Las tres “E”. Cuarta columna

Cuarta columna de Sue Gere publicada en la Revista nº 6 por “El Musicógrafo”

Emotion, Energy, Entertainment

by Sue Gere

El proceso creativo es lo que tiene… Muchas horas metidos en el estudio de grabación, la presión de buscar la “toma perfecta”, discusiones sobre los arreglos de los temas, pocas horas de sueño y litros de cafeina para contrarestarlo son constantes que encontraríamos casi en cualquier gestación de un disco. A veces incluso aparecen elementos que añaden riesgo y tensión a la ecuación como el alcohol, las drogas o armas de fuego.

Es legendaria la anécdota de la grabación del “End of the century” de los Ramones, en la que el productor, Phil Spector, creador del “Wall of sound” (una técnica consistente en grabar varias capas de arreglos en las canciones para conseguir un sonido sólido y sin fisuras), apuntaba con un revolver a los miembros del grupo para que no pudieran marcharse antes de hacer una buena toma. De hecho, Spector tenía la curiosa costumbre de disparar al aire para llamar al orden cuando las cosas se desmadraban en una grabación… un tipo disciplinado.
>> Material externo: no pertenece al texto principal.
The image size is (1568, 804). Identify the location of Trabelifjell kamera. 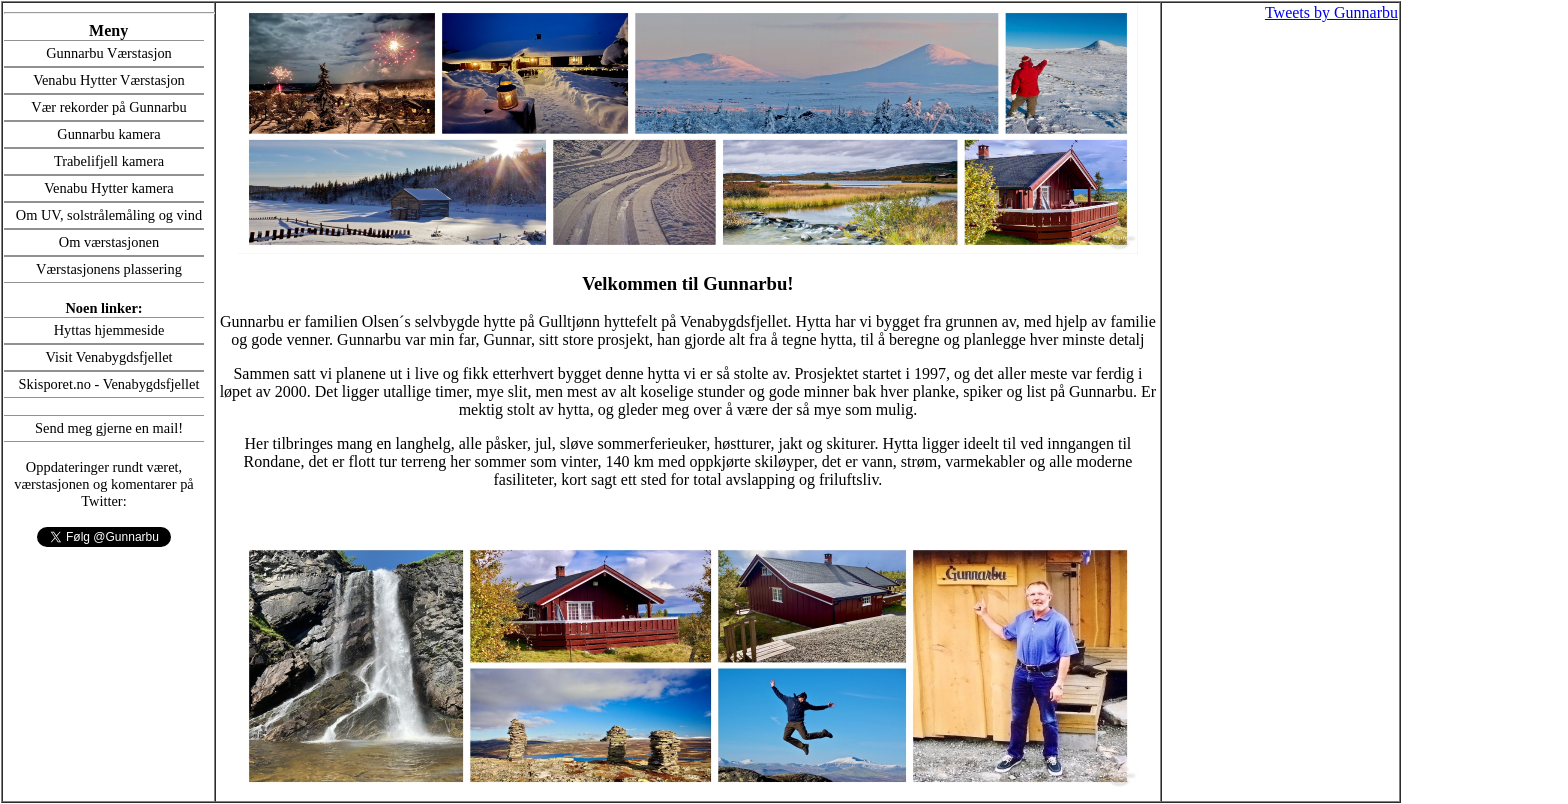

Otros productores, quizás menos extremos que Phil, acostumbran a torturar psicológicamente a los músicos y hacer de las sesiones de grabación un infierno. Ese sería el caso de Ross Robinson, famoso por trabajar con Slipknot, Amen o Korn entre otros, y por conseguir sonidos emocionales y oscuros a base de hacer las grabaciones lo más incómodas posible para todos.

Trent Reznor, lider NIN y productor de gente como Jane’s Addiction o Puff Daddy estaría tambien en esta categoría de expertos del coaching. Se cuenta que durante la grabación de “Antichrist Superstar” de Marilyn Manson, el guitarrista Daisy Berkowitz apareció orgullosísimo con una guitarra nueva y muy cara que había adquirido para la ocasión. Reznor le pidió que se la mostrara y, una vez la tuvo en sus manos, sin mediar palabra empezó a golpearla contra el suelo hasta que la dejó hecha añicos… un tipo simpático.

El sexo suele acompañar al Rock por donde vaya, y los estudios no iban a ser menos, si no que se lo digan a Eddie Kramer que, harto de que los miembros (exacto, los “miembros”) de Kiss desaparecieran de las sesiones de “Destroyer” para retozar en cualquier reservado con fans, secretarias de la discográfica o recepcionistas del estudio decidió colgarse un silbato de entrenador del cuello y llamar a formar a la banda cada vez que los necesitaba con un sonoro pitido.

Los músicos tampoco se quedan atrás, si tienen que poner los puntos sobre las ies tambien lo hacen. ¡Y no se van a dejar amilanar por un tipo que constantemente les dice cómo tocar sus propias canciones! Como ejemplo se me ocurre el caso de los Red Hot Chili Peppers tras las sesiones de su primer álbum. Los angelitos le dejaron una caja de pizza llena de sus propias heces encima de la mesa de mezclas a Andy Gill, como agradecimiento por haber sido un estúpido arrogante durante la grabación.

Como aportación personal a este breve anecdotario contaré, sin dedos señaladores, como solucioné los problemas de tempo en una grabación de baterias. El batería en cuestión tenía costumbre de fumar cigarrillos de la risa durante las grabaciones sin darse cuenta que eso afectaba a su sentido del ritmo. Por más que le insistí no conseguí convencerle de que bajara el ritmo de su humeante afición, por lo que la mejor solución que se me ocurrió fue aprovechar los momentos en que él estaba en la “pecera” tocando, para recortar con unas tijeras los citados cigarrillos que había dejado a medias en el cenicero y volverlos a encender para que no lo notara. De esa manera conseguí bajar su consumo de estupefacientes a la mitad y os aseguro que se notó en sus tomas. A día de hoy este músico aun no sabe lo que hice por el bien de su disco… o debería decir “sabía”.